My hesitation has often stopped me from doing things. Things I wanted to do, at some point in life. I remember how my hesitation and anger used to coincide. Back three three years, I still remember like the fragrance of a decent perfume, the coincidence of the duo was the greatest force that had ever acted upon me; pulling me towards the pen and the pad to do something every single night; to write. Passion is never at that degree, but when it's the soother of pain or the outsource of frustation. 'We fear your loss, kid!', they'd say. I remember, the millions of conversations that I'd make up in my mind, to tell them that they are wrong, but never let the flow when it comes time to speak. Something was stopping me. It was my hesitation. And yes, I remember myself, remember how this hesitation was eating my heart like a wolf. My frustration was turning me blind, not my hesitation.

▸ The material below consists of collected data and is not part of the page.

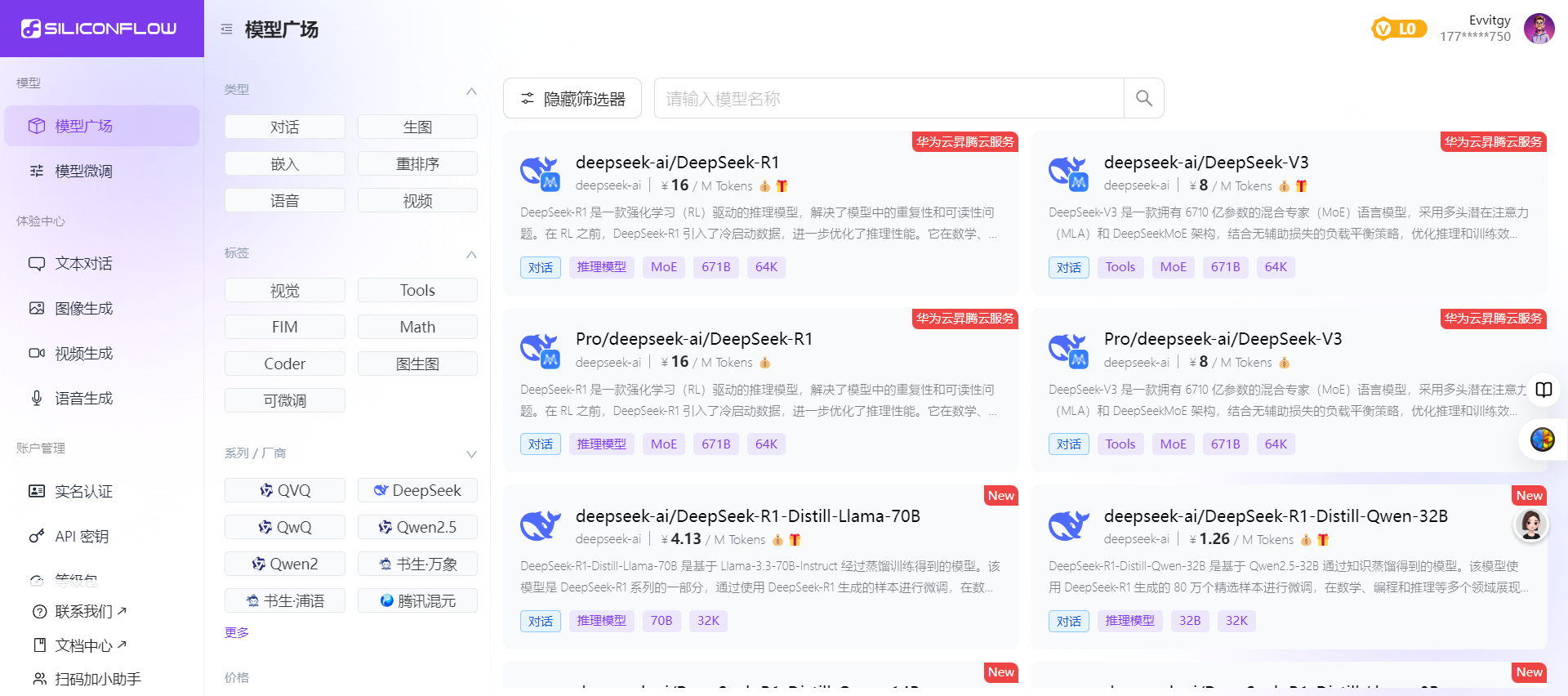Focus the model name search field
The image size is (1568, 696).
(x=889, y=99)
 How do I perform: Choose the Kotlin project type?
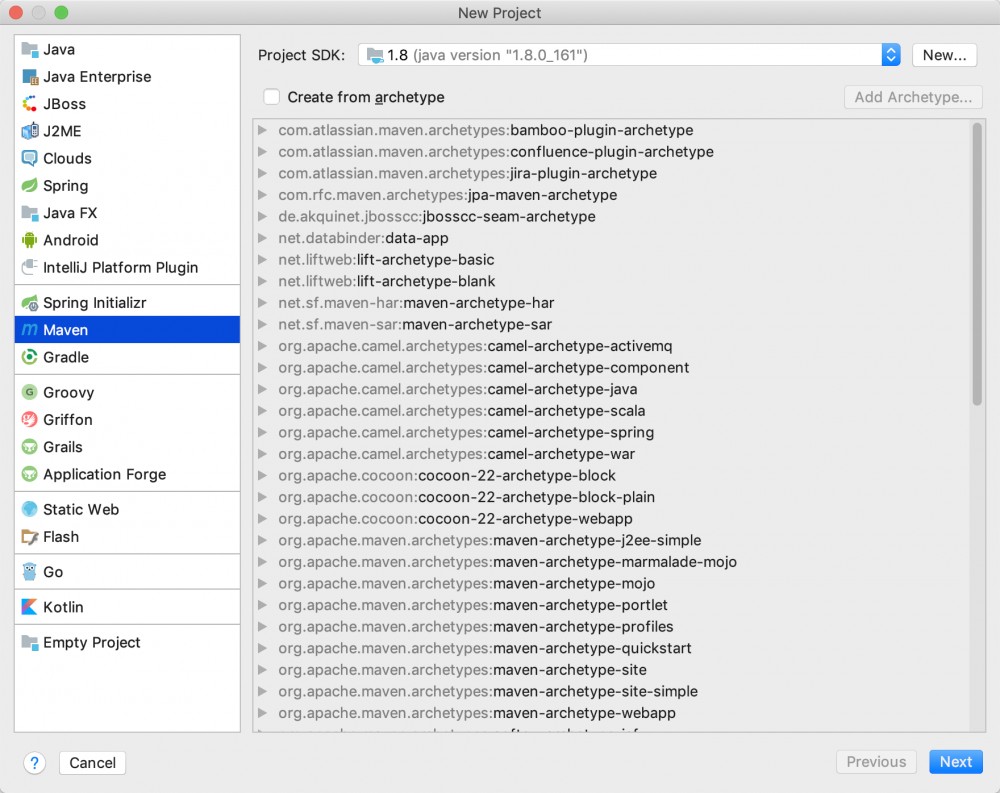point(65,607)
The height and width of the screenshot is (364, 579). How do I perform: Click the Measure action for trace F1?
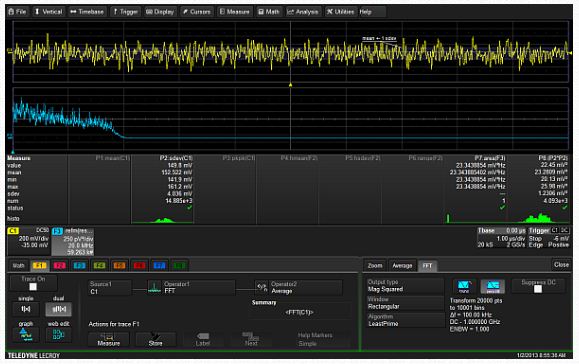(x=109, y=340)
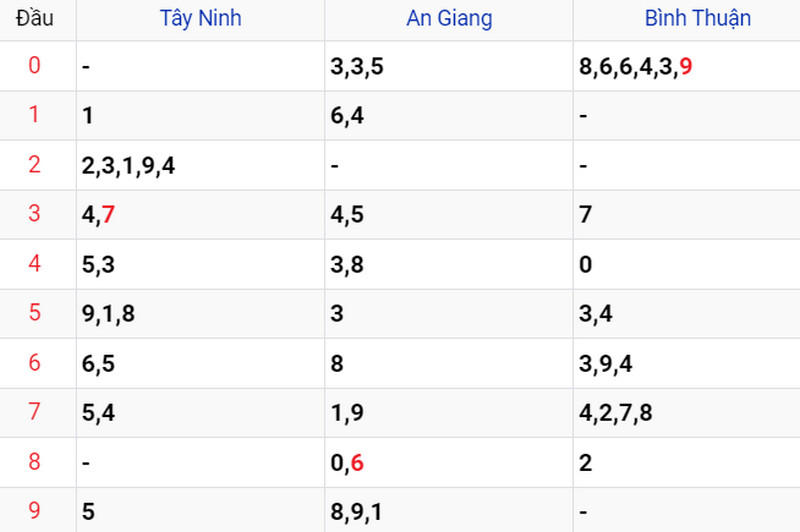Click the An Giang cell 8,9,1
The width and height of the screenshot is (800, 532).
(x=356, y=512)
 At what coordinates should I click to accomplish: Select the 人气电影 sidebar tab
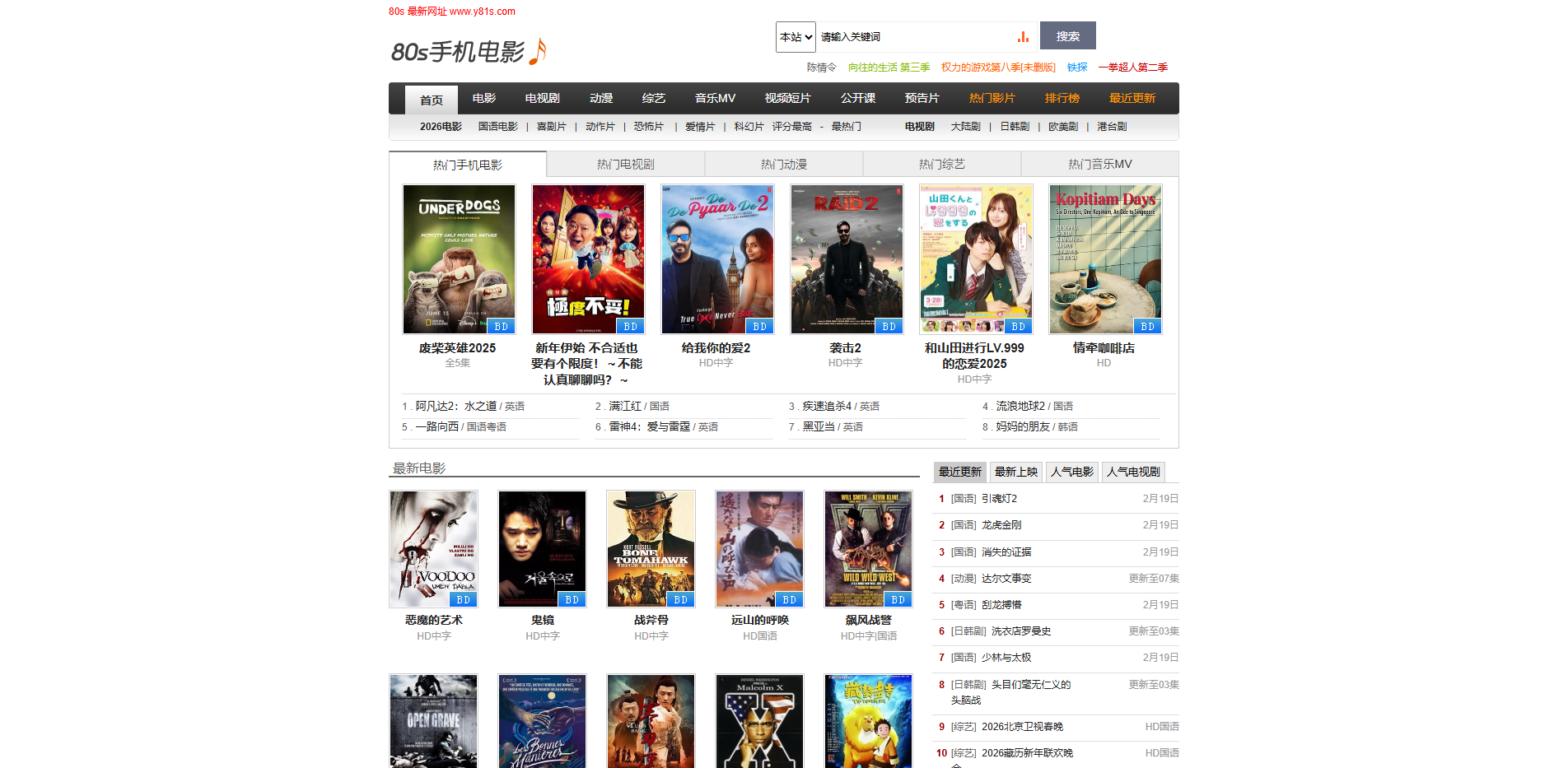1071,472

It was a rainy evening, four years back, a rainy dusk of Pahalgam. I was on the doorstep of the study-room of our hostel when Faisal Bhaiya approached me. I was a silent kid then. Things were simple, but difficult. An unlearnt - unaware kid. He told me that I was to play a small role in the dramtics for our Chenab House Cultural Evening. I couldn't refuse, nor choose dramatics. I let the silence decide. As they say, 'Let God decide'. Dramatics didn't seem to fit anywhere in the criteria of my hesitation. It seemed impossible. But then again, my hesitation, I silently stood up to do the impossible tonight.

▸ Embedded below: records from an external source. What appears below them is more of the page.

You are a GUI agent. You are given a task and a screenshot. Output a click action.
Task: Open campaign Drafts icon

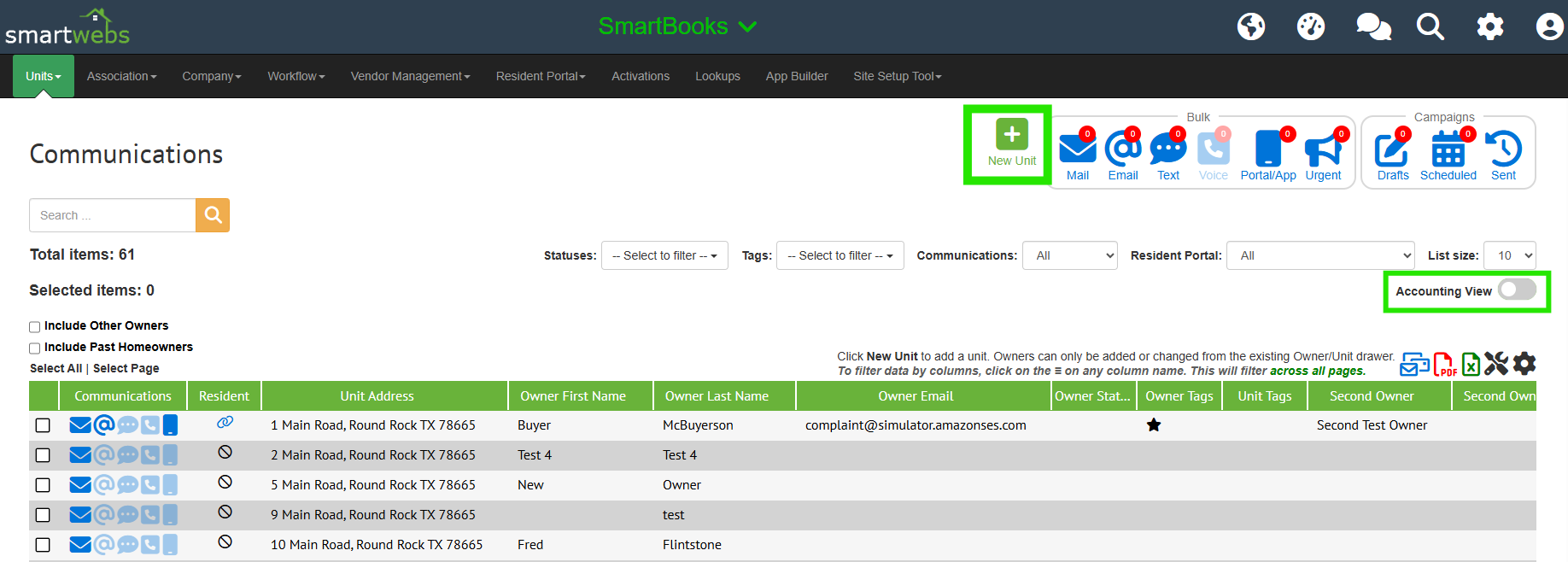pyautogui.click(x=1392, y=150)
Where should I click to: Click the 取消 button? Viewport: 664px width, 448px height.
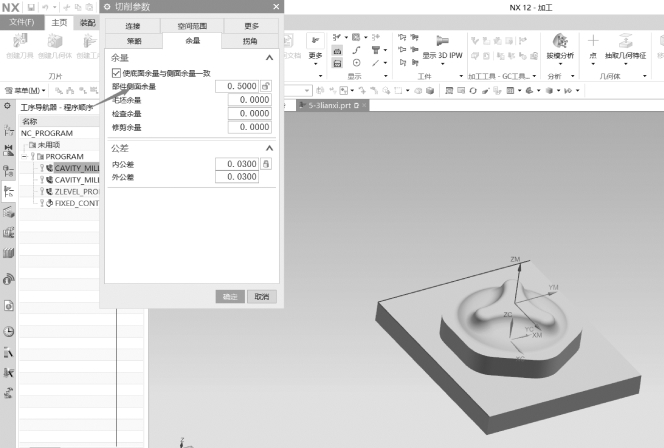260,296
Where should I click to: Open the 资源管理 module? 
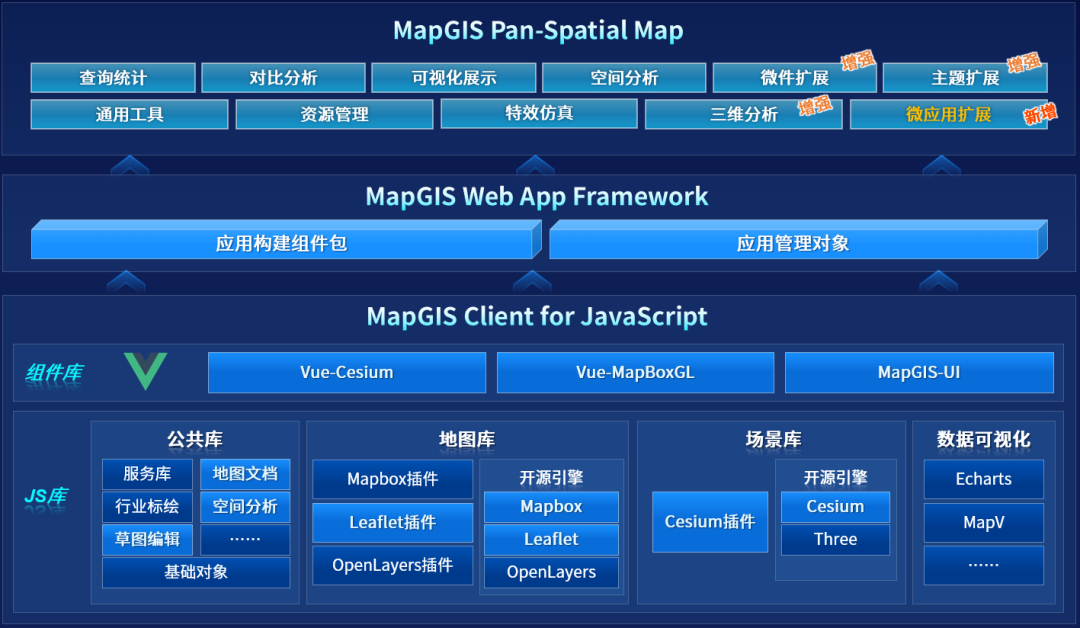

The darkness was denser, the rains and thunders louder, when the Cultural Evening was started. My nerves revealed the heights of my nervousness. Eidrees was painting moustaches on my face. There was utter silence, that we should otherwise call the silence of fear. It poured into my mind, after a hard thunderstroke that could have been followed by a cloudburst in the neighbouring village Lidru, that whatever we'd do in life; we shall try to do it the best. I was afraid but confident. But my confidence couldn't control my shiver. I was going to play the role of a person whose only role is to get stabbed by an axe and fall down. Well, that was much, much for me. I wouldn't tell it to myself, but my hesitant heart knows. My fear of facing the crowd. A byproduct of my hesitation.
When I took the first step inside the crowded ante - room, it felt like a cataract. My vision almost blurred. Soon, my concentration changed the centre towards my role. I was stabbed by an air - toy and I tried to make the best timing for the fall. I rushed out like a lunatic as soon as the act concluded. I was furious, almost teary - almost happy.
It was not then, on the stage, where I learnt my lesson. I learnt none. Dramatics wasn't my thing, I thought. That makes me no less in this world. But why would God have wanted this to happen if it was to show me my failures. God loves us. They say.
After the cultural evening ended and dinner was served, I observed a noticeable number of people teasing me that a mere stroke of air - toy made me fall like an effeminate. Taunts used to make other people feel weaker. This continued a couple of days. A week. Then it was forgotten, like every other thing in the world. But I couldn't forget.
It was then that I realised that dramatics isn't my weakness. It is my strength. I can be a dramatist. It was my perfection in the fall that made me noticeable among the others. And based their taunt. In actual, dramatics is not the problem, hesitation is.
Then again, hesitation stopped me from doing something. Something I wanted to.